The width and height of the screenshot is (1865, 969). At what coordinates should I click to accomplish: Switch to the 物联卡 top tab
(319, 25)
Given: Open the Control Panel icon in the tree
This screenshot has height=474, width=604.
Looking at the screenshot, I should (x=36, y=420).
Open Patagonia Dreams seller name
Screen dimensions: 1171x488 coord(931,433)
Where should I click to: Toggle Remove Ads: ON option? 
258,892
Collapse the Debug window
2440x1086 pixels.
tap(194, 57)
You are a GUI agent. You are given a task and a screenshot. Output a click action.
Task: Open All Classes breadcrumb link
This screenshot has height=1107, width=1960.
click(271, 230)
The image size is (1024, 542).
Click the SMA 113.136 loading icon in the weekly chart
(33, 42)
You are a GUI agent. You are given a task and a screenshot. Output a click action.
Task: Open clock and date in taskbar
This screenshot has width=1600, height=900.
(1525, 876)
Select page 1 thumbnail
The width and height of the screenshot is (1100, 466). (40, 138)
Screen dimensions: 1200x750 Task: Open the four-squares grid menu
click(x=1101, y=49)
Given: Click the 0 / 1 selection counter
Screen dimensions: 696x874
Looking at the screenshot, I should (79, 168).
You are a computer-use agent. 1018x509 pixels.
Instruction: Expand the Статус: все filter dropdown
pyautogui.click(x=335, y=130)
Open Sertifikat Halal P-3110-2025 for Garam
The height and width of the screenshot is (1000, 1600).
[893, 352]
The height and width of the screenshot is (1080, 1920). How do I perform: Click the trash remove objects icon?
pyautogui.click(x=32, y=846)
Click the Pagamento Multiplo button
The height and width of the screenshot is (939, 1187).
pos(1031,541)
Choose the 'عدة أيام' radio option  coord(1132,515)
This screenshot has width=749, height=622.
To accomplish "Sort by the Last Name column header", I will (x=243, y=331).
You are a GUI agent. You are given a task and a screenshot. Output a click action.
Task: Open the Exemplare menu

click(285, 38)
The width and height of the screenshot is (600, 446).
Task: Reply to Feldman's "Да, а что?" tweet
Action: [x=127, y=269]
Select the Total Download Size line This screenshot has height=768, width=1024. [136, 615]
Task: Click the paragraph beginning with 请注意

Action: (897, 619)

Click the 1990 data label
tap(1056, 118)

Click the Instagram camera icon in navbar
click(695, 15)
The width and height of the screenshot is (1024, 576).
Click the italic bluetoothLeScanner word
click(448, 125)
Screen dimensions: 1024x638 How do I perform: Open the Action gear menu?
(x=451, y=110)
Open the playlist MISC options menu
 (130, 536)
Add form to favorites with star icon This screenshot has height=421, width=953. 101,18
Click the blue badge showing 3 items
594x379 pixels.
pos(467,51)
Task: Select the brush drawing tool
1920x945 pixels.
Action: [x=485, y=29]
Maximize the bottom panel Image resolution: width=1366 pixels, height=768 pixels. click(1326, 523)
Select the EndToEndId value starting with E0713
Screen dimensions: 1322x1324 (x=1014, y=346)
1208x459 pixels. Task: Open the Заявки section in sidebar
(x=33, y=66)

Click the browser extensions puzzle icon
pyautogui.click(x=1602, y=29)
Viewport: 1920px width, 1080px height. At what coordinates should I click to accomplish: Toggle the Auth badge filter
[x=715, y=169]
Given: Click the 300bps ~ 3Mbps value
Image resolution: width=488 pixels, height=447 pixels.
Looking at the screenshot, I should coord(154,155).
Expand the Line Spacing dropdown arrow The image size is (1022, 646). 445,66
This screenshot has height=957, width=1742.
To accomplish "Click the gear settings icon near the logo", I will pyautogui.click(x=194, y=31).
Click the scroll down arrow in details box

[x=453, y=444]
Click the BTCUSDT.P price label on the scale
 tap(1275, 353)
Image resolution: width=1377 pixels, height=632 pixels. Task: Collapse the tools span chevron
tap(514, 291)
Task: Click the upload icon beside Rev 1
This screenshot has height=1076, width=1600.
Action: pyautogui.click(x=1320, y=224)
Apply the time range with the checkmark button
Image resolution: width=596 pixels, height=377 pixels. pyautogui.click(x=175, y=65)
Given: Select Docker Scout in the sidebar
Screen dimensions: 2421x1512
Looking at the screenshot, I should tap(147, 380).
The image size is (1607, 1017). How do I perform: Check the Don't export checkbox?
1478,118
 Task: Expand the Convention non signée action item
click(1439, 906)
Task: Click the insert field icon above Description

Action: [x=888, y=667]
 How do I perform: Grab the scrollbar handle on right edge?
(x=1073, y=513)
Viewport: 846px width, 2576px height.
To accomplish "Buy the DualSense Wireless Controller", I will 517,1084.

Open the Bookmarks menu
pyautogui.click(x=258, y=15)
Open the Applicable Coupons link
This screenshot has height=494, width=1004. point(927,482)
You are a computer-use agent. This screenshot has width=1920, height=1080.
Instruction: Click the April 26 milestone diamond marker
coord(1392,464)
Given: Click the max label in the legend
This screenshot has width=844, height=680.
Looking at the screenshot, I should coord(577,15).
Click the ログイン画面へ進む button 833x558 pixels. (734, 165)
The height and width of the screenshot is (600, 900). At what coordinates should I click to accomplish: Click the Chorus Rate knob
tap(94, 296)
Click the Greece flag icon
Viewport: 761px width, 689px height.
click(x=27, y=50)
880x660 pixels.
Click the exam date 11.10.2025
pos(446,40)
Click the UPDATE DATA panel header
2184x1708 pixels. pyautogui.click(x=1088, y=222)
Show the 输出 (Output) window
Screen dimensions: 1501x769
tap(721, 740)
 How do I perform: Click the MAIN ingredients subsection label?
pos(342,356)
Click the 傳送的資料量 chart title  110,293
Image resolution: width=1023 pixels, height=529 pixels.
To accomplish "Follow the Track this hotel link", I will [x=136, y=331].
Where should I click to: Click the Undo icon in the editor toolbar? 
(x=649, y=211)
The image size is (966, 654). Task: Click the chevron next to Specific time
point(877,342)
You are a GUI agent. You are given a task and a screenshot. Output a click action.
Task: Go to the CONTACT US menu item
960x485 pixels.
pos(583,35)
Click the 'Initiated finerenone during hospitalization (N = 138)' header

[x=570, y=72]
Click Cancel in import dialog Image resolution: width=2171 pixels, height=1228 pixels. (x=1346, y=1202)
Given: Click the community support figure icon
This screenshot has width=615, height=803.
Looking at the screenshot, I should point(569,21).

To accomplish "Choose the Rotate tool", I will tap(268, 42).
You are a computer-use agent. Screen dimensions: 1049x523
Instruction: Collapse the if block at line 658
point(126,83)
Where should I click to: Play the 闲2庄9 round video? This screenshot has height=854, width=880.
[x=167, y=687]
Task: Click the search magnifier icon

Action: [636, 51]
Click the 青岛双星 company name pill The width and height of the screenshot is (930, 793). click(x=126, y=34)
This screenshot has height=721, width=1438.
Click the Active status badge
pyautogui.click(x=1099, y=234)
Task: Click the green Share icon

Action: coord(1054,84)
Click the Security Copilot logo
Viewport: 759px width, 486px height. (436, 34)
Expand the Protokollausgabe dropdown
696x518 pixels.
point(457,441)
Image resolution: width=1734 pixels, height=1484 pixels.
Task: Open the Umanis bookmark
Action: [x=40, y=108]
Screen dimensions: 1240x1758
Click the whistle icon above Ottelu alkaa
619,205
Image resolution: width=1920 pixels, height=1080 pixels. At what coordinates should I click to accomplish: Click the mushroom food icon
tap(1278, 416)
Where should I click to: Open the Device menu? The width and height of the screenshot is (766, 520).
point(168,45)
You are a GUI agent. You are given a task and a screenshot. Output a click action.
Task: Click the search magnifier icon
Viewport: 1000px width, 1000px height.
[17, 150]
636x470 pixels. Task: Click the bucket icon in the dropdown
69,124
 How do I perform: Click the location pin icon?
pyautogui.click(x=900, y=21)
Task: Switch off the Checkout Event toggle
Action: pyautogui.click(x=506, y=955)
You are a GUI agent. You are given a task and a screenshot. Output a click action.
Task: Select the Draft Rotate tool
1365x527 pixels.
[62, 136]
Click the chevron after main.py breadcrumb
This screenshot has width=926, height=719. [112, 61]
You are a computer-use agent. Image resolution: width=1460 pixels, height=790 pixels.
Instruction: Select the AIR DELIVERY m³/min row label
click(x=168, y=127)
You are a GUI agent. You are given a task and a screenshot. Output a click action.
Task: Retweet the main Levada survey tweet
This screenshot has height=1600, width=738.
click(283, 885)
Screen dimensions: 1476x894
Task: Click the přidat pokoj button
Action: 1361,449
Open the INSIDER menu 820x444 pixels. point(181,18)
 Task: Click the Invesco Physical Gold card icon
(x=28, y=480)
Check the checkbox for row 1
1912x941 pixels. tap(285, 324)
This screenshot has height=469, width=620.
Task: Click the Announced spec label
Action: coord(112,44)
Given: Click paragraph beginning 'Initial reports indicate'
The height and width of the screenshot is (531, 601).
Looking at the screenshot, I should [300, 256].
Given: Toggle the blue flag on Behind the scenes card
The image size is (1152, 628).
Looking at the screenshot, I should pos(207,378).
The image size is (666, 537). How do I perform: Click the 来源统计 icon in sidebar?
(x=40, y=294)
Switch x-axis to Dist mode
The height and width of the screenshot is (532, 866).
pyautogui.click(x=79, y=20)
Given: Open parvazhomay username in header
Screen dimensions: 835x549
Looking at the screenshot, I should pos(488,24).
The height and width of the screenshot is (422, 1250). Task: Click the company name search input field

▶ _Written task_
Reproduce the records without any change, from the line that contains "Image resolution: width=1920" through the line that contains "Action: pyautogui.click(x=506, y=955)".

▶ _Expected output_
Image resolution: width=1920 pixels, height=1080 pixels. At what coordinates should I click to accomplish: Click the mushroom food icon
tap(1278, 416)
Where should I click to: Open the Device menu? The width and height of the screenshot is (766, 520).
point(168,45)
You are a GUI agent. You are given a task and a screenshot. Output a click action.
Task: Click the search magnifier icon
Viewport: 1000px width, 1000px height.
[17, 150]
636x470 pixels. Task: Click the bucket icon in the dropdown
69,124
 How do I perform: Click the location pin icon?
pyautogui.click(x=900, y=21)
Task: Switch off the Checkout Event toggle
Action: pyautogui.click(x=506, y=955)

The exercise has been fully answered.